The stock answer is that there is a clear difference between pandering to prurience and exercising it with menaces. But is the gap so wide as to be definable as the difference between Right and Wrong? There are, I submit, few absolutes here.
And how strong a case against exploiting and, as we now say, objectifying women can be made by a few of those female performers, now belatedly flocking to the media to denounce Weinstein’s misconduct, who have taken off their kit, on celluloid and in print, with such regularity as to be more recognisable naked than clothed?
The objection to that line of thought is that an actress or singer disrobing in a photo-shoot or on stage or in a ‘selfie’ is an entirely voluntary act. That much is objectively undeniable, though perhaps subjectively arguable.
The philosophical point arising from the two examples, among others, is this: can offences such as Weinstein’s alleged actions be entirely divorced from the pervading cultural climate of ‘anything goes’, in which the more extreme the ‘anything’ the better?
I’m just asking, folks.
If all of this tends to sound like an apologia for Weinstein, it is nothing of the kind. The man behaved badly. He may have acted criminally. If guilty, on either count, he deserves whatever fate, professional or legal, that might befall him.
But Hollywood should take a long hard look in the mirror, too. It has long nurtured a double-standard, ever since those far-off days of the puritanical and ludicrous Hays Code, back when ‘damn’ was a proscribed word, and ladies doing nothing but sitting demurely on a bed had to be clad in pyjamas and keep one foot on the floor.
I am no puritan myself. I would defend Hollywood, even Babylonian Hollywood, against any form of imposed moral censorship.
Weinstein deserves the opprobrium now being heaped on him from a great height.
But should Hollywood escape entirely unscathed? After all, a great many people in the industry now expressing shock at the Weinstein revelations had spent twenty years looking the other way.
PS: Before someone asks how come Rhett Butler (Clark Gable) uttered that forbidden word in the final scene of Gone With The Wind, I should point out that the film’s producer David O. Selznick had to seek special compensation to include it. Permission was given reluctantly.
Hollywood Hypocrisy
By popular request, here are my random thoughts on the Harvey Weinstein scandal, the first of them taking pains to state without equivocation that he is morally (and perhaps one might be forgiven for adding physically) an ugly pig.

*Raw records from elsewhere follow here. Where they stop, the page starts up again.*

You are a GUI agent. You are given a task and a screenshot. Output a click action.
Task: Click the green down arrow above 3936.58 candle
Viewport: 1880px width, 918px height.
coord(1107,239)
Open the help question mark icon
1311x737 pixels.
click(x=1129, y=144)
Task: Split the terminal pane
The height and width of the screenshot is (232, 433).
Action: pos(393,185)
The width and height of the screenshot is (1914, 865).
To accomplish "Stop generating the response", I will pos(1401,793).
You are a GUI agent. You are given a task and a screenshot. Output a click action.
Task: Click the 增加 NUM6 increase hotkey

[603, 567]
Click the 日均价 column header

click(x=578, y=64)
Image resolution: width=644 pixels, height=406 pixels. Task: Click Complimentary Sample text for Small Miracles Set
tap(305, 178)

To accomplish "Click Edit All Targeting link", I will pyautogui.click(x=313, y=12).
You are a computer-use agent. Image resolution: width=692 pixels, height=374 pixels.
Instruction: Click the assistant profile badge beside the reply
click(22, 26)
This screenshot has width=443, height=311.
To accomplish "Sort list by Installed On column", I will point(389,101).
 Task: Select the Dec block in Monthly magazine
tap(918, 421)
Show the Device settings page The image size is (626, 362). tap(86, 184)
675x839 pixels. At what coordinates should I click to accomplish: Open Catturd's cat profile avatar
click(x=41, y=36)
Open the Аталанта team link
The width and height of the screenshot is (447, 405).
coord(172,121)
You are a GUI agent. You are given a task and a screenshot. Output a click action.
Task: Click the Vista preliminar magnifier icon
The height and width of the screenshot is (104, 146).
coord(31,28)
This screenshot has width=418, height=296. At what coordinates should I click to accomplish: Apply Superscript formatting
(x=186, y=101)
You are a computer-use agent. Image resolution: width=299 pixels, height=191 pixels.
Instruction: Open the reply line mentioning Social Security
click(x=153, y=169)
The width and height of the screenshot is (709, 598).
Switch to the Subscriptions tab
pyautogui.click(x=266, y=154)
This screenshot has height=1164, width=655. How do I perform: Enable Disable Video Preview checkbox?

But just as everyone in Hollywood knew (apparently) that there was something ugly about Harvey Weinstein but didn’t want to mention it out loud, so there is something just as ugly about Hollywood, with the same rule of omerta prevailing.
Weinstein the monster has now been banished from the land in shame and disgrace. Meanwhile, Hollywood, in many ways equally ugly, will remain collectively and subjectively unencumbered by either guilt or contrition. Hollywood has a hard time expressing either.
It will stay that way just so long as the cinema-going public – a fast-vanishing breed – can be gulled into shelling out hard-earned cash for the privilege of watching cinematic schlock, which is nowadays the stock-in-trade of film studios struggling to withstand assaults on the Hollywood citadel by the likes of Netflix. Far too often the studios’ response has been, and is, to peddle dystopian nonsense about the end of the world – usually at the hands of aliens from outer space, or zombies from under the earth – or by reverting to those reliable stand-bys, rape and sadism – all the better if they involve terrified and helpless women.
This misguided approach to what represents cinematic entertainment hardly excuses Weinstein’s behaviour, of course, but in Hollywood’s outpouring of righteous indignation over his offences there hangs a strong whiff of hypocrisy. In some individual cases, the whiff graduates to a rancid stench.
I offer a couple of examples of the moral double-standard to underline the point.
What moral high ground is occupied by a studio head who, though he has nobly refrained from luring female employees to his hotel room for nefarious purposes, or paying them off for their silence, peddles smut involving gratuitous and graphic violence against women?
The stock answer is that there is a clear difference between pandering to prurience and exercising it with menaces. But is the gap so wide as to be definable as the difference between Right and Wrong? There are, I submit, few absolutes here.
And how strong a case against exploiting and, as we now say, objectifying women can be made by a few of those female performers, now belatedly flocking to the media to denounce Weinstein’s misconduct, who have taken off their kit, on celluloid and in print, with such regularity as to be more recognisable naked than clothed?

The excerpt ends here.